Bankers are also agitated over the budget proposal to summarily remove tax exemption on interest and capital gains on infrastructure investments.
 
Bankers fear that farm lending at 7 per cent will only worsen the credit risk profile of banks, as it is much lower than the banking industry's average yield on advances of about 8.5 per cent.
 
The government plans to implement the 7 per cent farm credit scheme through a special refinance package via National Bank for Agricultural and Rural Development (Nabard).
 
Banks normally do not avail of refinance from Nabard or even the National Housing Bank for finance provided. They tap the refinance window only in times of liquidity crunch. Farm credit is expected to increase to Rs 1,41,500 crore by the end of March 2006 from Rs 1,25,309 crore a year earlier.
 
The finance ministry has proposed to ask banks to increase the level of farm credit to Rs 1,75,000 crore in 2006-07, an increase of about Rs 33,500 crore.
 
In addition, banks are being asked to bring 50 lakh more farmers into the banking fold.

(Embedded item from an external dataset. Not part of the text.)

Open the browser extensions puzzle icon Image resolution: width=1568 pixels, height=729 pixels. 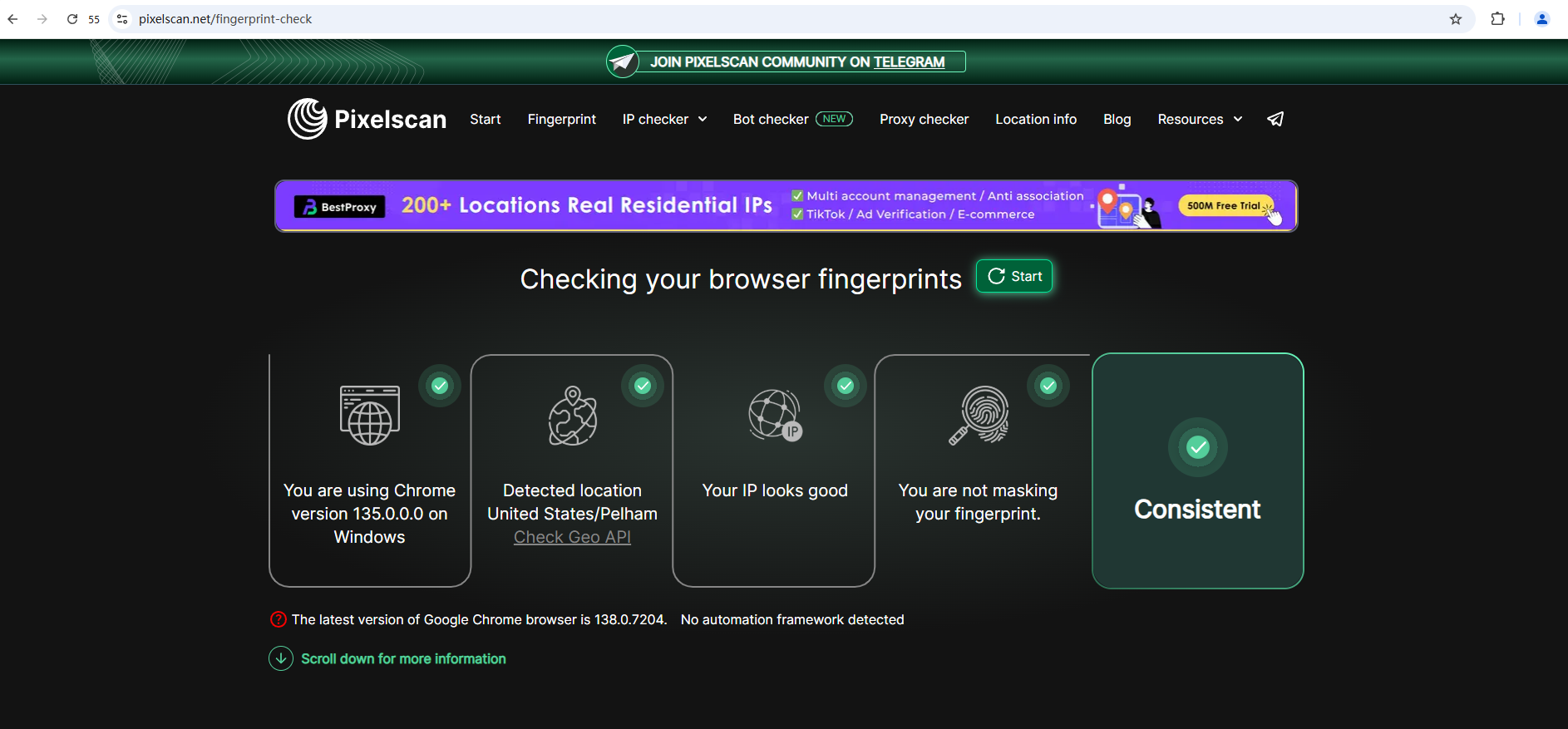[x=1497, y=19]
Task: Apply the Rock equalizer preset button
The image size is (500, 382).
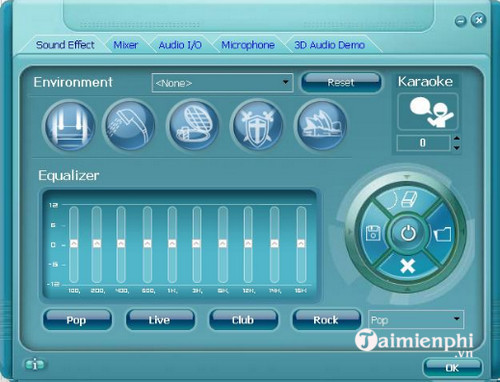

IDBI Capital Market Services, in its comment on the budget, said the move to channelise farm credit at 7 per cent may prove "painful" for banks.
 
To compensate the deficit on agricultural lending, banks will have to increase lending rates of other segments.
 
Bankers said the government should go in for direct subsidy in interest rates to farmers as it has done in the case of crop loans for 2005-06 kharif and rabi seasons.

 
The 2006-07 Budget has provided Rs 1,700 crore for giving credit to the farmers' account, an amount equal to two percentage points of the borrower's interest liability on the principal amount up to Rs 100,000. 

 
The decision by the finance ministry to omit Section 10(23G) has also come in for sharp criticism as it comes amidst government's plans to substantially increase investments in the infrastructure sector.

 
With the removal of the section, interest earned on advances and capital gains from equity support to infrastructure projects have now become taxable. 

 
Bankers said the removal of tax exemptions for exposure to the infrastructure sector will compel banks to charge about 50-100 basis points higher on loans to infrastructure projects.